La compréhension de l'affinité de liaison est cruciale pour les interactions moléculaires qui alimentent les processus biologiques, la biologie structurelle et les relations structure-fonction. Elle est également mesurée dans le cadre du processus de recherche de médicaments pour créer des produits qui s'attachent à leur cible selon des mécanismes sélectifs et spécifiques.

L'affinité de liaison désigne la force de l'interaction de liaison entre une biomolécule unique (telle qu'une protéine ou l'ADN) et son ligand/partenaire de liaison (tel qu'un médicament ou un inhibiteur). L'affinité de liaison est habituellement mesurée et signalée par la constante de dissociation à l'équilibre (KD), qui permet d'évaluer et de hiérarchiser la force des interactions entre biomolécules. Plus la valeur KD est basse, plus l'affinité de liaison entre le ligand et sa cible est élevée. L'affinité de liaison est influencée par les interactions non covalentes entre biomolécules, telles que les liaisons hydrogène, les interactions électrostatiques et hydrophobes et les forces de Van der Waals entre les deux molécules.

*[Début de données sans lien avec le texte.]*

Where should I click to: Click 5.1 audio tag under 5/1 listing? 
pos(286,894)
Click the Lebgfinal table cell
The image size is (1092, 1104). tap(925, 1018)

Il existe plusieurs manières de mesurer l'affinité de liaison et les constantes de dissociation, telles qu'ELISA, les essais de retard sur gel, les essais « pull-down », la dialyse à l'équilibre, l'ultracentrifugation analytique, le SPR et les essais spectroscopiques. Le titrage calorimétrique isotherme (ITC) est un essai direct et sans marquage mesurant l'affinité de liaison entre deux biomolécules en interaction, par exemple une liaison protéine-ligand. L'ITC permet de mesurer les valeurs KD du millimolaire au nanomolaire, et peut également déterminer la stœchiométrie de liaison, ainsi que la thermodynamique de liaison qui joue un rôle important dans la caractérisation des interactions intermoléculaires. Cette technique fait figure de référence absolue dans l'analyse des interactions, car elle permet l'étude d'une large gamme d'interactions et fournit d'excellentes valeurs quantitatives pour KD.